__What this task involves__
Rewrite the lines below, replacing each instance of "Image resolution" with "Screenshot size" and keeping everything else unchanged.

Entries from a dataset
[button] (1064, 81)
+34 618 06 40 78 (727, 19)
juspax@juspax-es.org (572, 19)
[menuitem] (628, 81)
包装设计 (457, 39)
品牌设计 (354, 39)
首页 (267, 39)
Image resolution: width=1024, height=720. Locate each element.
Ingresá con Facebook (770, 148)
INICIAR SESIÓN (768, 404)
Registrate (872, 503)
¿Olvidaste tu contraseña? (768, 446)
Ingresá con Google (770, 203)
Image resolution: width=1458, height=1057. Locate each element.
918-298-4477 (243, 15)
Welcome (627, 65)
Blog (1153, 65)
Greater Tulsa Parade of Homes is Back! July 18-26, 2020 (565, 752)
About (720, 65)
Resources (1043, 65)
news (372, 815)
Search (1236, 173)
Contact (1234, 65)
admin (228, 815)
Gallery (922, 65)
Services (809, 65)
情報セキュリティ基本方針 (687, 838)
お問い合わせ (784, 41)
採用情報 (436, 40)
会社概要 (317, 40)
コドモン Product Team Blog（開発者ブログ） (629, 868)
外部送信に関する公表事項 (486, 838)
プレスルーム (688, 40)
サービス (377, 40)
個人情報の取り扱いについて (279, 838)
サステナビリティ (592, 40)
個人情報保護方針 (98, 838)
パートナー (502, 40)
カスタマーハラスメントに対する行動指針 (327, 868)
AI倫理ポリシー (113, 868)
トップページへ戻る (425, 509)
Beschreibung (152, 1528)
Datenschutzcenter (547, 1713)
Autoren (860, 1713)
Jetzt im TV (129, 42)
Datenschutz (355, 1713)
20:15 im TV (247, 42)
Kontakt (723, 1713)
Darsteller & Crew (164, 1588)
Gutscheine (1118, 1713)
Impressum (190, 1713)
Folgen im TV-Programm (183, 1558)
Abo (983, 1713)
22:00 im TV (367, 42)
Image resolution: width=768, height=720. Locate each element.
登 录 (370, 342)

__Written answer__
[button] (1064, 81)
+34 618 06 40 78 (727, 19)
juspax@juspax-es.org (572, 19)
[menuitem] (628, 81)
包装设计 (457, 39)
品牌设计 (354, 39)
首页 (267, 39)
Screenshot size: width=1024, height=720. Locate each element.
Ingresá con Facebook (770, 148)
INICIAR SESIÓN (768, 404)
Registrate (872, 503)
¿Olvidaste tu contraseña? (768, 446)
Ingresá con Google (770, 203)
Screenshot size: width=1458, height=1057. Locate each element.
918-298-4477 (243, 15)
Welcome (627, 65)
Blog (1153, 65)
Greater Tulsa Parade of Homes is Back! July 18-26, 2020 (565, 752)
About (720, 65)
Resources (1043, 65)
news (372, 815)
Search (1236, 173)
Contact (1234, 65)
admin (228, 815)
Gallery (922, 65)
Services (809, 65)
情報セキュリティ基本方針 (687, 838)
お問い合わせ (784, 41)
採用情報 (436, 40)
会社概要 (317, 40)
コドモン Product Team Blog（開発者ブログ） (629, 868)
外部送信に関する公表事項 (486, 838)
プレスルーム (688, 40)
サービス (377, 40)
個人情報の取り扱いについて (279, 838)
サステナビリティ (592, 40)
個人情報保護方針 (98, 838)
パートナー (502, 40)
カスタマーハラスメントに対する行動指針 (327, 868)
AI倫理ポリシー (113, 868)
トップページへ戻る (425, 509)
Beschreibung (152, 1528)
Datenschutzcenter (547, 1713)
Autoren (860, 1713)
Jetzt im TV (129, 42)
Datenschutz (355, 1713)
20:15 im TV (247, 42)
Kontakt (723, 1713)
Darsteller & Crew (164, 1588)
Gutscheine (1118, 1713)
Impressum (190, 1713)
Folgen im TV-Programm (183, 1558)
Abo (983, 1713)
22:00 im TV (367, 42)
Screenshot size: width=768, height=720. Locate each element.
登 录 (370, 342)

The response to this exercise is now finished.